Grundsätzlich gilt seit dem 01. Januar 2024 die Pflicht bei Neubauten in Neubaugebieten 65 % erneuerbare Wärme zu nutzen (§71 Abs. 1 GEG). Erfüllungsoptionen für diese Pflicht werden im §71 Abs. 3 GEG genannt. Ab dem 01. Januar 2024 bis 30. Juni 2026/2028 (abhängig von Stadt- bzw. Gemeindegröße) dürfen außerhalb von Neubaugebieten weiterhin alle Heizungen eingebaut werden. ABER: §71 Abs. 9 GEG besagt, dass bei neuen Heizungslösungen mit Brennstoffen ab 01. Januar 2029 grüne Brennstoffe zu 15 %, ab 01. Januar 2035 grüne Brennstoffe zu 30 %, ab 01. Januar 2040 grüne Brennstoffe zu 60 % zu nutzen sind.

Ab dem 01. Juli 2026/2028 (Inkrafttreten des GEG) müssen 65 % erneuerbare Wärme außerhalb von Neubaugebieten (ergo: im Bestandsgebiet) genutzt werden. Nach Havarie der Heizung hat man dann eine Übergangsfrist von 5 Jahren, um 65 % erneuerbare Wärme zu nutzen. In dieser Zeit dürfen übergangsweise Heizungen eingebaut werden, die die 65 %-Pflicht nicht erfüllen. Die Frist beginnt mit dem Tag des ersten Heizungstauschs (man darf nicht immer wieder eine neue Übergangslösung einbauen). In den 5 Jahren soll das Gebäude auf den Einsatz von 65 % erneuerbarer Wärme vorbereitet werden.

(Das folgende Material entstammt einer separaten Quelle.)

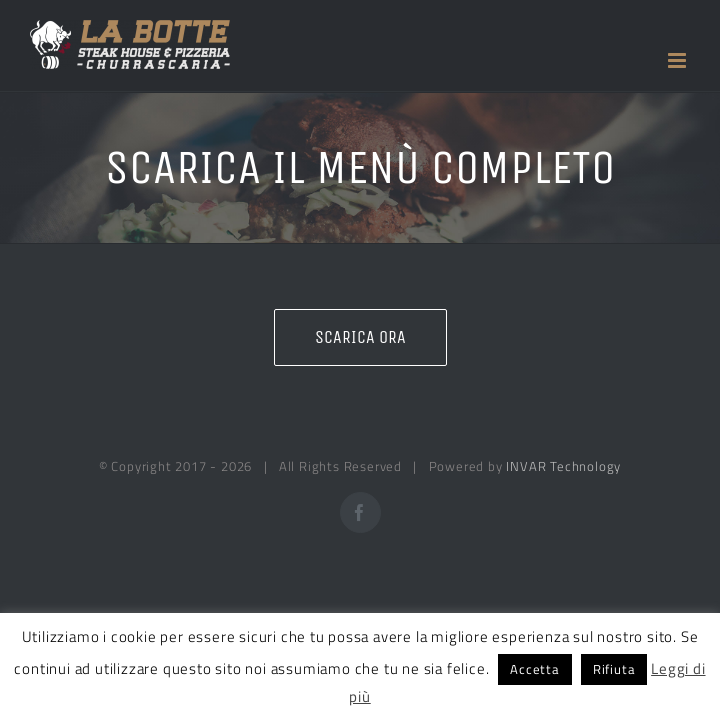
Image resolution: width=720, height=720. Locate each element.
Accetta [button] (535, 669)
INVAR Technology (563, 466)
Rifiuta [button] (614, 669)
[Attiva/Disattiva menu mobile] (679, 60)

Liegt eine KWP vor ohne dass eine gesonderte Gebietsausweisung für ein Wärme- oder Wasserstoffnetzgebiet nach WPG durch die Kommune stattfindet, tritt das GEG ab dem 01. Juli 2026/2028 in Kraft.

Liegt eine KWP und eine gesonderte Gebietsausweisung für ein Wärme- oder Wasserstoffnetz nach WPG (§26 Abs. 1 WPG) vor, gilt: In diesen gesondert ausgewiesenen Gebieten tritt das GEG einen Monat nach Bekanntgabe der Ausweisung in Kraft. Da diese Ausweisung auch vor dem 30. Juni 2026/2028 erfolgen kann, folgt daraus, dass die Pflichten des GEG auch vor dem 30. Juni 2026/2028 gelten können.

Übergangsfristen für die Nutzung von 65 % erneuerbarer Wärme, wenn sich ein Gebäudeeigentümer anschließen will an ein:

  • Wärmenetz: Mit Vertragsabschluss zum Anschluss an das Wärmenetz besteht eine Übergangsfrist von 10 Jahren, in der jede Heizung eingebaut werden kann (weder müssen 65 % erneuerbare Wärme noch 15/30/60 % grüne Brennstoffe genutzt werden).
  • Wasserstoffnetz: Mit Vertragsabschluss zum Anschluss an das Wasserstoffnetz besteht eine Frist bis zum 01. Januar 2045, in der jede Heizung eingebaut werden kann (weder müssen 65 % erneuerbare Wärme noch 15/30/60 % grüne Brennstoffe genutzt werden).

Anmerkung: Wenn der vertraglich zugesicherte Anschluss nicht gelingt, ist der Versorger schadensersatzpflichtig. Bestehende Wärmenetze müssen zudem gewisse Anteile grüner Wärme aufweisen (30 % bis 2030; 80 % bis 2040), Neuanschlüsse müssen (für sich betrachtet) zu 65 % aus grüner Wärme versorgt werden. Unabhängige Stellen prüfen die Fortschritte bei der Dekarbonisierung der Wärmenetze.